Também, é preciso que se tenha a coragem de dizer que, de acordo com as estatísticas, é um instrumento de muito baixo efeito para redução dos acidentes que a todos nós afligem. Esqueceram-se da norma básica da utilização das medidas construtivas e somente focaram a punição legal. Esqueceram-se de que um elevado número de multas indica o fracasso da administração, uma vez que o policiamento de trânsito deve ser preventivo. Levei mais de 40 anos para chegar a uma fórmula educacional socialmente justa e profundamente educativa, inspirando-me na Internacional Board quando a entidade criou o “cartão amarelo” antes da aplicação do “cartão vermelho”, no intuito de fazer valer as regras disciplinares do futebol.
O que proponho, repetindo o que já abordei em outra crônica, é a eliminação da multa imediata, sendo substituída por uma advertência.
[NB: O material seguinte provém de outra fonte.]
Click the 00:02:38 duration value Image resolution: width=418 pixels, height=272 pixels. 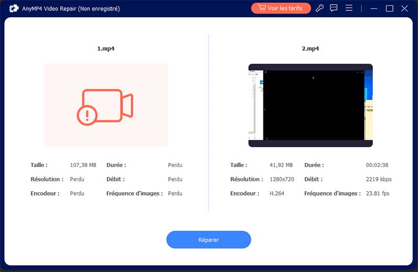tap(377, 165)
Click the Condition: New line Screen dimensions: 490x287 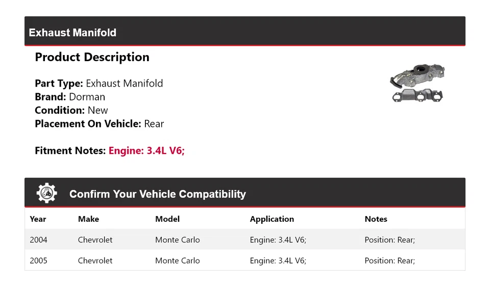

Ao recebê-la, em lugar da multa pela sua transgressão caberia ao infrator guardar um período sem cometer nenhuma infração, período correspondente ao grau de sua transgressão, após o que teria a advertência anulada, evitando a multa. Não haveria necessidade de haver a criação de pontos por infrações, com veremos a seguir.
Estes períodos seriam de duas semanas para as infrações LEVES, quatro semanas para as MÉDIAS, oito semanas para as GRAVES e doze semanas para as GRAVÍSSIMAS (foto de abertura). Não haveria o direito de recorrer por não se tratar, ainda, de infração.
No entanto, caso o infrator cometesse alguma infração durante o período de bom comportamento obrigatório a fim se livrar da multa, a teria aplicada e a suspensão da autorização de dirigir pelo período que deveria ter agido impecavelmente. A fim de evitar a burocracia não teria a sua CNH recolhida, bastaria apenas ser avisado na ocasião da suspensão de sua habilitação que caso dirigisse no período de suspensão estaria cometendo CRIME.
Ao terminar o período de suspensão iniciaria outro de exigência de bom comportamento relativo à infração que provocou a sua punição.
Com este novo sistema de punição/educacional estaremos levando ao trânsito a tão desejada paz, segundo a publicidade oficial jamais alcançada com a regulamentação atual, conforme comprovam as estatísticas.
Por falar em estatísticas, este regime, aqui proposto, exige um rigoroso controle estatístico, aliás comportamento administrativo imprescindível para se obter um eficiente controle do trânsito.
Quando estive como diretor de Trânsito, sempre criei uma seção de ANÁLISE E DIVULGAÇÃO para este mister, dirigida por um engenheiro especializado, que apresentava anualmente uma publicação intitulada LIVRO NEGRO DO TRÂNSITO, na qual vinham registradas, detalhadamente, as infrações que aconteceram naquele ano, fato que também avaliava a nossa administração.
É fácil de se imaginar o quanto seria eficiente esta nova orientação para a — repito —, paz no trânsito. No entanto, podem ter a certeza de que jamais será implantada no nosso país, uma vez ela implicaria numa drástica redução de arrecadação da “indústria da multa”.
Pobres de nós que tentamos melhorar, ou melhor, civilizar o comportamento do nosso motorista. O nosso consolo é escrever e esperar pelas críticas — a favor ou contra.